Pues no sé si todo empezó o no con Érase una vez la vida, pero esta serie ocupa un lugar preferente en mis recuerdos de la infancia. La sensación al evocar esta serie es solo comparable con la que siento al recordar el sabor de merendar pan, hecho por mi abuela, con chocolate. Érase una vez la vida me proporcionó las imágenes con las que ilustrar lo que pasaba dentro de mi cuerpo: los policías blancos luchando contra los fusiformes virus, las pequeñas y juguetonas plaquetas colaborando para taponar una herida, los rápidos mensajeros con sus mensajes enrollados bajo el brazo y corriendo de un lugar hacia otro para transmitir la información, el Maestro con su larga y blanca barba desperezándose en la mesa de mandos dónde todo se controlaba, los guapos Pedrito y Kira navegando de aquí para allá con sus naves,... Con Érase una vez la vida le puse cara a mis células y el metabolismo cobró sentido narrativo para mí.
Mientras tanto, y no recuerdo cómo pero pasó, me encapriché de un juego de mesa que te permitía hacer experimentos de química. Posiblemente fue al verlo en un anuncio de la tele, mientras veía Érase una vez la vida, no lo se. El caso es que el Cheminova me llegó por reyes, a finales de los ochenta imagino. Estaba empeñado en descubrir algo, así que me saltaba los experimentos que venían en el libro de instrucciones y los hacía a mi manera. Mis padres me avisaban del peligro de las aventuradas mezclas y combustiones, así que alguna vez me salía a la terraza de casa y encima de la lavadora me montaba mi pequeño laboratorio y me ponía a experimentar sin ton ni son. Nunca llegué a ningún descubrimiento notable. Pero los momentos que soñé que me convertía en un famoso científico suplen tal carencia de resultados. El sueño terminó al mismo tiempo que se vaciaban los botecitos de las sales y demás compuestos.
Por aquel entonces, yo aún no sabía qué era eso de ser científico. Pero me imaginaba una vida llena de aventuras si me decidía a serlo. De eso tenía la culpa otra serie de televisión, El profesor Poopsnagle y el secreto de las salamandras de oro. Yo quería ser de mayor como el protagonista: el profesor García, sabio y apreciado por su nieto y los amigos de éste, y sobretodo porqué iba a salvar al mundo de la contaminación. Esa mezcla de inventor, geólogo, químico y no se cuantas disciplinas más que dominaba el profesor García, era para mí la profesión de científico. Y si además podía ir volando en un autobús, ¿a qué otra cosa me podría dedicar de mayor que me proporcionara tal diversión?

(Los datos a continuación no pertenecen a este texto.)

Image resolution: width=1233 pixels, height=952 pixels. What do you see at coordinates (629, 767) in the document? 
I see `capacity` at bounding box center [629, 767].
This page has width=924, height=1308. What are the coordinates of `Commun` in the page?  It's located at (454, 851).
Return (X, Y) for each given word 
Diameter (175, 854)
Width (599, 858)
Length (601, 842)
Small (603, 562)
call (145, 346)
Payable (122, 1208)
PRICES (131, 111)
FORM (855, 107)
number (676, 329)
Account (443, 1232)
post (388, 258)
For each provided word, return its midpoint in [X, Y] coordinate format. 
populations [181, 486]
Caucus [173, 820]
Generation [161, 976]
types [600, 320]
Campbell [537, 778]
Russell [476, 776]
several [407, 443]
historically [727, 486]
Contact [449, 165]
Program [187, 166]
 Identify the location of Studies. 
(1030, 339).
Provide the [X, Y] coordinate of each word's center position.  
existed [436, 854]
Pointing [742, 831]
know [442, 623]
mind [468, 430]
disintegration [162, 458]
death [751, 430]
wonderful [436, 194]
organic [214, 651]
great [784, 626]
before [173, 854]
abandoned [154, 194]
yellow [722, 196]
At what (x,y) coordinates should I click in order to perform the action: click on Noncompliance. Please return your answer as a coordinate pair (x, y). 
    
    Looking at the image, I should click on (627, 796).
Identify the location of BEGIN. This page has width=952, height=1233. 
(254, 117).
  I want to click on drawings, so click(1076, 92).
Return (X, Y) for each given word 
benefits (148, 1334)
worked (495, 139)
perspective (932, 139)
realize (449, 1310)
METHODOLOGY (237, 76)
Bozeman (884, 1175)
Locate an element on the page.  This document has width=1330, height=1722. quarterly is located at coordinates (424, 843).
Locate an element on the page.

Después llegaron los noventa, fui al instituto y allí tuve la suerte de encontrarme con uno de los mejores profesores que he tenido, que curiosamente era el de Ciencias Naturales. Su personalidad y su manera de enseñar me cautivaron y fue decisivo en mi decisión de estudiar Biología. Y aunque me podría detener en él y dedicarle toda una entrada de este blog, no lo haré y simplemente destacaré una cosa ya sabida porque todos la hemos vivido: la importancia que tienen los profesores en nuestra adolescencia.
Hoy en día existen mil canales de televisión con documentales de naturaleza, de tecnología, de ciencia, existen también series de dibujos con niñas exploradoras, de personajes futuristas. Hoy en día también los padres nostálgicos ponen a sus hijos series como Cosmos de Carl Sagan, que aunque yo no la recuerde fue de las precursoras en la divulgación científica y marcó también a toda una generación, e incluso hay quién pone también a sus hijos Erase una vez la vida. Y esos niños iran al instituto y puede que se encuentren con un profesor de Ciencias que les motive lo suficiente como para estudiar Biología. Pero cuando sean conscientes de lo que significa ser científico hoy en día en este país, su nostálgico imaginario construido a partir de esas series y esos personajes no tendrá nada que hacer contra la dura y precaria realidad. Y la alarma habrá dejado paso al desastre.